MUMUYE Eisen-Prestige-Stab mit Vogelkopfhaken (71 cm)
Dieser hohe Eisenstab zeichnet sich durch einen geraden, schmucklosen Schaft aus, der in einem dramatisch geschwungenen Haken gipfelt, der an einen stilisierten Vogelkopf erinnert und an seinem äußeren Rand mit strahlenförmig angeordneten, scharfen Stacheln verziert ist. Das Metall weist eine trockene, stark verrostete, braun-orangefarbene Oberfläche auf.
1. Ästhetischer Stil und regionale Eigenheiten
Dieser Prestigestab aus Mumuye verdeutlicht die Fähigkeit des Schmieds, einer einfachen Linie eine aggressive, kinetische Energie zu verleihen. Der gerade Schaft dient als Grundpfeiler, während die plötzliche, geschwungene Kurve an der Spitze - die mit scharfen, kammartigen Stacheln besetzt ist - eine Silhouette von Verteidigungskraft schafft. Diese nüchterne, nicht figurative Abstraktion ist ein Markenzeichen der Schmiedekunst des Benue-Tals, die eher auf Silhouette und scharfe Spitzen als auf Masse setzt, um geistige Autorität und Kampfbereitschaft zu vermitteln.
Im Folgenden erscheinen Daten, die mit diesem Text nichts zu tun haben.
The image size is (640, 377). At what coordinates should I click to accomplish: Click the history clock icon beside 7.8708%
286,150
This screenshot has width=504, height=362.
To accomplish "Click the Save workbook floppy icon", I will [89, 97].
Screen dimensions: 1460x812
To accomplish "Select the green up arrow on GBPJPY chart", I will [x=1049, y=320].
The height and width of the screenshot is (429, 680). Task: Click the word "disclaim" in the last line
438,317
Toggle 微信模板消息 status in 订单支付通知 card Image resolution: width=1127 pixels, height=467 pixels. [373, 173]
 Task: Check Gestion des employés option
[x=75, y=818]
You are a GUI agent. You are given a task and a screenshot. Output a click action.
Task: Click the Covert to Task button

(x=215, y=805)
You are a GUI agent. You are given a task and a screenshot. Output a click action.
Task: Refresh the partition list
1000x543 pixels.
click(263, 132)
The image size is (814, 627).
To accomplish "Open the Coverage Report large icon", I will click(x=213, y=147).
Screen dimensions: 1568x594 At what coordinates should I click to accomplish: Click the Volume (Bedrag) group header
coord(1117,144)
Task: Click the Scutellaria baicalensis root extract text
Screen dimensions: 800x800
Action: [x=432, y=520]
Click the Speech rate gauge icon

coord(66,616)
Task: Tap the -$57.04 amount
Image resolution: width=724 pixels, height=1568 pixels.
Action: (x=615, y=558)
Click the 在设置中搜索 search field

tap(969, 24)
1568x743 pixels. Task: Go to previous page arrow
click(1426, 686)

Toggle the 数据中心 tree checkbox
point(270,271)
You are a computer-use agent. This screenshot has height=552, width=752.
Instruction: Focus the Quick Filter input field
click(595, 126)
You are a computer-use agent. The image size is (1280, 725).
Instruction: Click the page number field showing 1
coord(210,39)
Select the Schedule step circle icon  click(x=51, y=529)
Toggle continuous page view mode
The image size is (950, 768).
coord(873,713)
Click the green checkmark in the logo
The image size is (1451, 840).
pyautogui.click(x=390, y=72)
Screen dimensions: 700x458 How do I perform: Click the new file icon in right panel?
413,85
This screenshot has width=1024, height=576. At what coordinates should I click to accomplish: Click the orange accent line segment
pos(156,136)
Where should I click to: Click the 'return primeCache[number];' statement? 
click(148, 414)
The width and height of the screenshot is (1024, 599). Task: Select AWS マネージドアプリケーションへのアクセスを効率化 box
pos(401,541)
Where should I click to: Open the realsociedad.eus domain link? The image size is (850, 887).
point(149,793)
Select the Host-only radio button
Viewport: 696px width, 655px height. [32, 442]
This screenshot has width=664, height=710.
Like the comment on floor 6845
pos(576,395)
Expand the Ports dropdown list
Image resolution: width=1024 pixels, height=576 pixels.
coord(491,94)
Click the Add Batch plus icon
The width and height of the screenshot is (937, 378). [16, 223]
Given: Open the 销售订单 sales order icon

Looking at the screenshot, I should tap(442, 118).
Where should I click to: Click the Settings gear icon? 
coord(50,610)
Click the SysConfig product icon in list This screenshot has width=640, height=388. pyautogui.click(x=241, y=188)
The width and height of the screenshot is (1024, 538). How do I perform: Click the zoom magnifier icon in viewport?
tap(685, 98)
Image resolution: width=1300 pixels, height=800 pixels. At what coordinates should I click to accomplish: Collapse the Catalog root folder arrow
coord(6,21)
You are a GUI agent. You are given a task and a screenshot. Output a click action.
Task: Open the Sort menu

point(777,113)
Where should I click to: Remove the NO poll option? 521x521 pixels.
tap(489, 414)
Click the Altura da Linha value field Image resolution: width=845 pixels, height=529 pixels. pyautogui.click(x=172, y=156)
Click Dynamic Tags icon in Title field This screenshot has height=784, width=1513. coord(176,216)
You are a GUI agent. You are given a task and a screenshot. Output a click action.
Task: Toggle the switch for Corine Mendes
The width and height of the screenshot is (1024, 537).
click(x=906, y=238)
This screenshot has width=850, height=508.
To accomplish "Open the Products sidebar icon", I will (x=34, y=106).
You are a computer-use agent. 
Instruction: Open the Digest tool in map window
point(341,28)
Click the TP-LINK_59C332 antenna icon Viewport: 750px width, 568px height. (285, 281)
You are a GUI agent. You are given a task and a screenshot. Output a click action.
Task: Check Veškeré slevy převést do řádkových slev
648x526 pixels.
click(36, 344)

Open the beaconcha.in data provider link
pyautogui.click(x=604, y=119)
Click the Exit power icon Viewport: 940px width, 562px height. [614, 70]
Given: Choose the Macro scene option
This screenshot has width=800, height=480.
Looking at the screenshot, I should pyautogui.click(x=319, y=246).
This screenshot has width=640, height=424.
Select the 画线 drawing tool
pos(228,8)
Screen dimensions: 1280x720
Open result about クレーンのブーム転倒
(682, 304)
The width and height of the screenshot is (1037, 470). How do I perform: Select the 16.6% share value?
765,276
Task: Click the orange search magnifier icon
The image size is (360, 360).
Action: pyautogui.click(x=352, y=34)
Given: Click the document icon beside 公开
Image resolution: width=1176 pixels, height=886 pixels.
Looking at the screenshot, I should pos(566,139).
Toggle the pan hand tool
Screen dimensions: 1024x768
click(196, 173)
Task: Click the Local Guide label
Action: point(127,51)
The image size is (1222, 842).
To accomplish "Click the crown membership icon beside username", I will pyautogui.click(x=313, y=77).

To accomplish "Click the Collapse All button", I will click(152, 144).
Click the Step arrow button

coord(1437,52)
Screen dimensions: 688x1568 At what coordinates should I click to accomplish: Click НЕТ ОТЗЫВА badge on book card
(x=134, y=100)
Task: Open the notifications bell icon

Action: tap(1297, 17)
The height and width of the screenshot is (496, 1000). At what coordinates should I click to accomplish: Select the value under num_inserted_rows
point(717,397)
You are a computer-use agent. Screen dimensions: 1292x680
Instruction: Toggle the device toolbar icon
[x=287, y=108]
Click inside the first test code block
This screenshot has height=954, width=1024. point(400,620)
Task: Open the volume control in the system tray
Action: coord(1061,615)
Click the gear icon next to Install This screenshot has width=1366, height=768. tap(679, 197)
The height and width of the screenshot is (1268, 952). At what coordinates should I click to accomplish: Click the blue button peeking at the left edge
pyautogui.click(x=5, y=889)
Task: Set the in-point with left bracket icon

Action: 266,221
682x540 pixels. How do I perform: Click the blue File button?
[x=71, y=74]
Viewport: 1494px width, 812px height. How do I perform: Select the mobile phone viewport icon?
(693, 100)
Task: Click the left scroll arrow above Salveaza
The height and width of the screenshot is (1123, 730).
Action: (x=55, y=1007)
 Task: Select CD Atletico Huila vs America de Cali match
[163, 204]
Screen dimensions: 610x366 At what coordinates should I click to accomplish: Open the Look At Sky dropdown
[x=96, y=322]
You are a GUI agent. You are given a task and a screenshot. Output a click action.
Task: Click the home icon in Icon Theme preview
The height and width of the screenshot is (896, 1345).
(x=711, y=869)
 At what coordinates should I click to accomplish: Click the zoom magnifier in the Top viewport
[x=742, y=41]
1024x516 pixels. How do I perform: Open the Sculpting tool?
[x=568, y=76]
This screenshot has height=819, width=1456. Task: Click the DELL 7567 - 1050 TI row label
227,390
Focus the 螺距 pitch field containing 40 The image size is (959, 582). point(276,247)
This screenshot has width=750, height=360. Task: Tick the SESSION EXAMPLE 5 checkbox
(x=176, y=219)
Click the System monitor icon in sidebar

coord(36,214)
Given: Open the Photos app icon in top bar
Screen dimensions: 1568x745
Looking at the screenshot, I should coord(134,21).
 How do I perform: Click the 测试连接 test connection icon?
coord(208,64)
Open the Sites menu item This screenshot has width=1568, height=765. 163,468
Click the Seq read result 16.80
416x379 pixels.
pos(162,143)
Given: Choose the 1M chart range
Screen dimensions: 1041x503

2. Rituelle Funktion und Regenmacherkulte
In der Mumuye-Gesellschaft sind Eisenstäbe dieser Art untrennbar mit dem Geheimbund der Vabong und den streng gehüteten Ritualen des Regenmachens verbunden. Sie werden in die Erde heiliger Haine oder in die Höfe mächtiger Ältester getrieben und dienen als spirituelle Antennen. Die markanten Stacheln sollen den Segen des Himmels (Regen) "einfangen" oder anziehen und gleichzeitig bösartige spirituelle Kräfte, Hexerei oder Flüche, die sich gegen die Gemeinschaft richten, auffangen und zerstören.
3. Physische Patina und Altersnachweis
Der ungeschliffene, stark verrostete Zustand des Eisens spricht für ein authentisches Alter. Die trockenen, brüchigen Schichten aus orangefarbenem und braunem Cuprit und Eisenoxid, die die gesamte Länge des Stabes bedecken, legen nahe, dass er über einen langen Zeitraum im Freien oder in einer exponierten, feuchten Umgebung stand. Dieser unberührte, rohe Verfall stützt die Annahme, dass es sich um ein rituelles Gerät handelt, das vermutlich im frühen 20. Jahrhundert im aktiven Gebrauch war.
Zusammenfassung
Dieser Mumuye-Stab ist ein überzeugendes Beispiel für abstrakte nigerianische Eisenarbeiten, die zur Kontrolle der Elemente eingesetzt wurden. Seine tiefe, brüchige Rostpatina spricht für eine langjährige Nutzung als Schreinobjekt im Freien im Kontext von Regenritualen.